- EXERCISE DESCRIPTION: Search the material for the string "below", then return every line where it is found.

....

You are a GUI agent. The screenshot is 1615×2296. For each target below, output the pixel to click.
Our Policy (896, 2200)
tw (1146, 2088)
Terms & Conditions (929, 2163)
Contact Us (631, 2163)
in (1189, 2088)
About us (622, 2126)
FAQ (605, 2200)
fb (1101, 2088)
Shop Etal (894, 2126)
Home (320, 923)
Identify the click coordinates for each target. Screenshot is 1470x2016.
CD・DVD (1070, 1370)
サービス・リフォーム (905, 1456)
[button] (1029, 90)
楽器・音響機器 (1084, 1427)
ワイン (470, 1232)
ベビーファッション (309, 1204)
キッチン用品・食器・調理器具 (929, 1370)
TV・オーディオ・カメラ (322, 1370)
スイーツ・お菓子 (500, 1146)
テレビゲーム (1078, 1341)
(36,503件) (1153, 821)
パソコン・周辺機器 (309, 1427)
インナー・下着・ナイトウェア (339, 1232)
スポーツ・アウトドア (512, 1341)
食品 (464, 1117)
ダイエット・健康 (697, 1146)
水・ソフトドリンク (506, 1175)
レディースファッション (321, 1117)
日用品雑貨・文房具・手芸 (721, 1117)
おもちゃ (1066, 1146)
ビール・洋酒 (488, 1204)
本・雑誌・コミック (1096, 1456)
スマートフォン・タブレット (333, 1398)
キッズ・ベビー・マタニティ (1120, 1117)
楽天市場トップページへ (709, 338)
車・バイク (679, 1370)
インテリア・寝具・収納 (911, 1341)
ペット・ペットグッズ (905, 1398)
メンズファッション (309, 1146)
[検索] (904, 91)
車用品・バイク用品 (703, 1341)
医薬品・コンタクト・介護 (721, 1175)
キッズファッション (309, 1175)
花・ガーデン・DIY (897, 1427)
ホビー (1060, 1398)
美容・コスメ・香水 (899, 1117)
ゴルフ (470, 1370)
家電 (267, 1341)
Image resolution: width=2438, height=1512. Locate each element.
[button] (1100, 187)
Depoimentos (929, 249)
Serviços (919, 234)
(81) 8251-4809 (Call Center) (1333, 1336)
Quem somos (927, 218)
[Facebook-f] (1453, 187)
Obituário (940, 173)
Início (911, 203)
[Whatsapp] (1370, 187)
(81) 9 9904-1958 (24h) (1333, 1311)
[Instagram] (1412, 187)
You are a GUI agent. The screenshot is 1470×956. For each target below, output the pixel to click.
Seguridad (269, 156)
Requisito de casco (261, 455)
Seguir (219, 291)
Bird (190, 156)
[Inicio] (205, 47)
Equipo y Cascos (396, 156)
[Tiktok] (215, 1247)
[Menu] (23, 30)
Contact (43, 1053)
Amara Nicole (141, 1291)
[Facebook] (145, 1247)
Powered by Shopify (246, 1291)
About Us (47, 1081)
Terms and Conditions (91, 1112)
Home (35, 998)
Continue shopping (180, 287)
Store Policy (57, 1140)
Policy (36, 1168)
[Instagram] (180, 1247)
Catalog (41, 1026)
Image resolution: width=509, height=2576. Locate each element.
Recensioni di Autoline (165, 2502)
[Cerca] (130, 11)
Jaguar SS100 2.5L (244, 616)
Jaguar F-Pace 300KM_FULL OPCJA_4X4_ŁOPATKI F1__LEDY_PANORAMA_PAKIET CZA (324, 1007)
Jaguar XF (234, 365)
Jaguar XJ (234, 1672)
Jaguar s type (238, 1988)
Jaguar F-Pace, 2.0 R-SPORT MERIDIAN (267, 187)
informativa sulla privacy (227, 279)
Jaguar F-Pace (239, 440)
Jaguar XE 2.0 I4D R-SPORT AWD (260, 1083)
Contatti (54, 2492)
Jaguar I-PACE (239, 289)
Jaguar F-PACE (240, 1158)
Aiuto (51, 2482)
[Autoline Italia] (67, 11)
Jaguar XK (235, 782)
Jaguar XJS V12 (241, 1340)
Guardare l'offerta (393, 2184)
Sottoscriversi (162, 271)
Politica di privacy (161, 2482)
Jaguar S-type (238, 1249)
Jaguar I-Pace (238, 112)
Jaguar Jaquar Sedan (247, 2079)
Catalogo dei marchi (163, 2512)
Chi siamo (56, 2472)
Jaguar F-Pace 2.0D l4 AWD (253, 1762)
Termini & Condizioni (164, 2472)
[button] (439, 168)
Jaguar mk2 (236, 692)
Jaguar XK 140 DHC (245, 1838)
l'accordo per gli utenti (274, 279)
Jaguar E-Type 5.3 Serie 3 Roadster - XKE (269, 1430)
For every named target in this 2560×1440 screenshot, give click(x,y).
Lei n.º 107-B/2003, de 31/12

....

- WORKED SOLUTION:
You are a GUI agent. The screenshot is 1615×2296. For each target below, output the pixel to click.
You are a GUI agent. The screenshot is 1470×956. For each target below, output the pixel to click.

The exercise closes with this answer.